Un autre défi majeur est le développement local : si les communautés ne voient pas des retours tangibles (emplois, infrastructures, services de base), la colère sociale persistera. Le problème structurel des FMDL (fonds miniers pour les collectivités locales) demeure : mauvaise gouvernance, projets mal ciblés, faible reddition des comptes.
Enfin, la dynamique internationale peut peser : le prix de l’or fluctue, la demande et l’accès aux marchés mondiaux varient, la concurrence des autres producteurs africains (Mali, Burkina, Côte d’Ivoire) est forte. Si l’or s’essouffle ou si les marchés se referment, les tensions internes seront exacerbées.
Pourquoi est-ce important ?
Parce que le cas du Ghana incarne un paradoxe : un pays qui excelle dans la production aurifère, mais où le « brillant » de l’or ne brille pas pour tous. Le Ghana montre combien la simple extraction à grande échelle ne garantit pas une contribution sociale équilibrée ni une durabilité environnementale.
Pour l’Afrique de l’Ouest, ce cheminement est un enseignement : les richesses naturelles peuvent être un moteur de développement, mais seulement si la gouvernance, l’équité territoriale, l’environnement et la cohésion sociale sont intégrés dès le départ. Les réformes ghanéennes, GoldBod, traçabilité, task force anti-contraband, sont des signaux prometteurs, mais leur réussite dépendra de l’opérationnalité, de la volonté politique, et de la capacité à inclure véritablement les communautés.

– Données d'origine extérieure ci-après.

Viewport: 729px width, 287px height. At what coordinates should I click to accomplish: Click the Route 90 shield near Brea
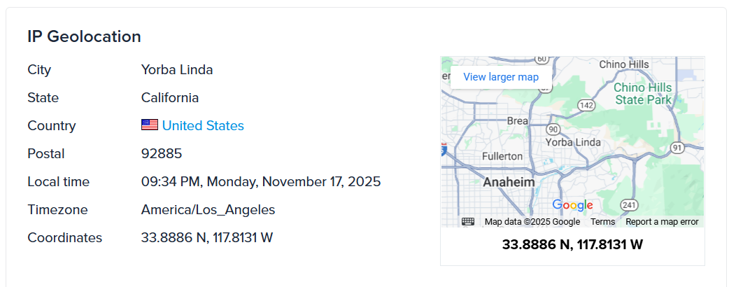(554, 130)
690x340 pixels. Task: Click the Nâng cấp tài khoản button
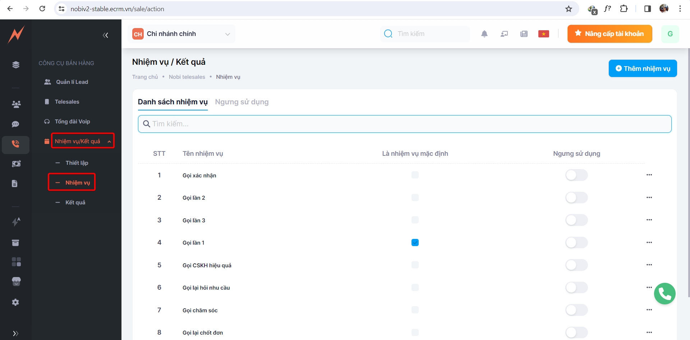610,34
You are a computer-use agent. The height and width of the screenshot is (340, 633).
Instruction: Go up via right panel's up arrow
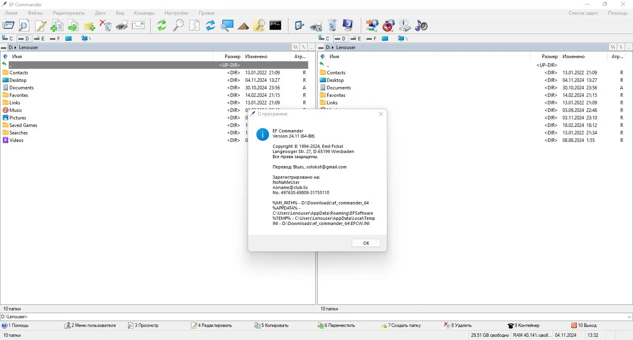[322, 57]
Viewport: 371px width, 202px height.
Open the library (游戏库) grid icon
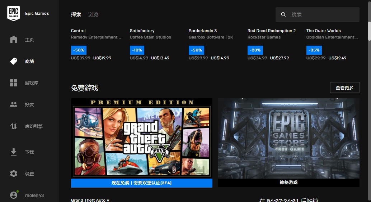[x=14, y=83]
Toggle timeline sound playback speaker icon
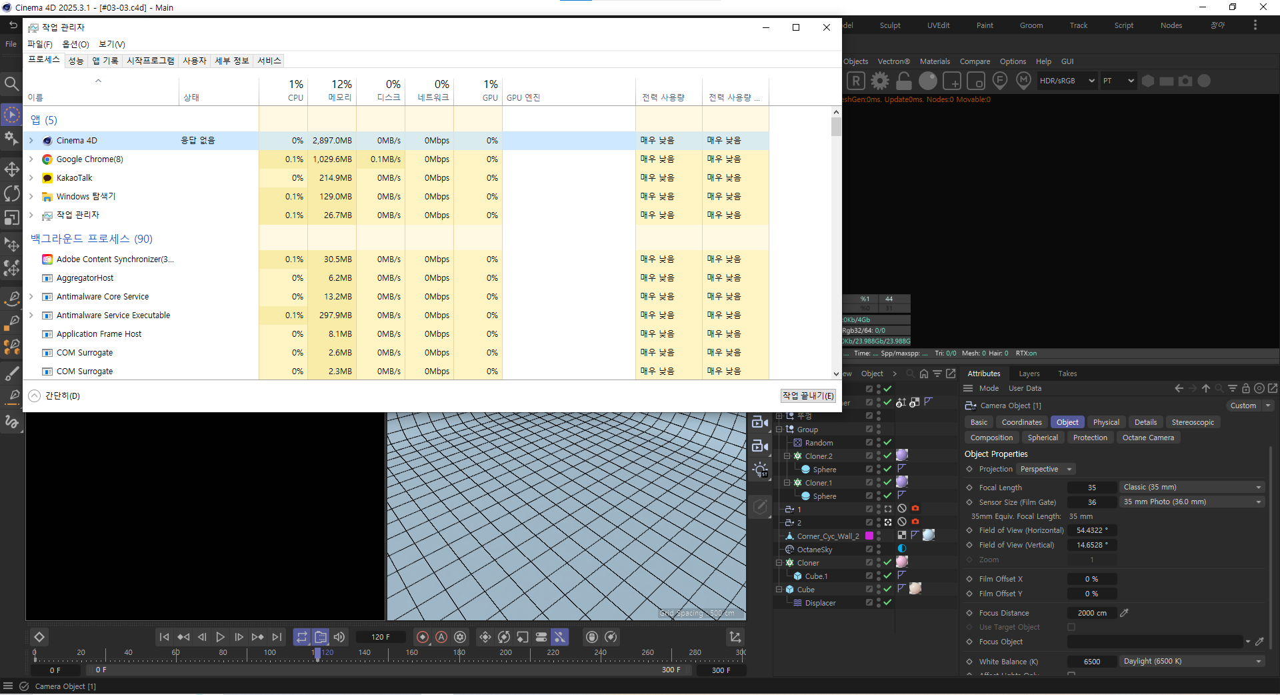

Pour les autres pays producteurs (Côte d’Ivoire, Burkina, Mali…), le Ghana est aujourd’hui un laboratoire : qui réussit à équilibrer productivité, légitimité sociale et durabilité pourrait attirer plus d’investissements responsables. Celui qui échoue risque un cocktail explosif de conflits, de désinvestissements et de rejet local.
En fin de compte, l’enjeu est de faire de l’or non pas seulement une rente, mais un catalyseur de développement partagé, sûr, inclusif et respectueux, un pari difficile, mais indispensable si les nations africaines veulent transformer leurs ressources naturelles en un véritable capital pour leurs peuples.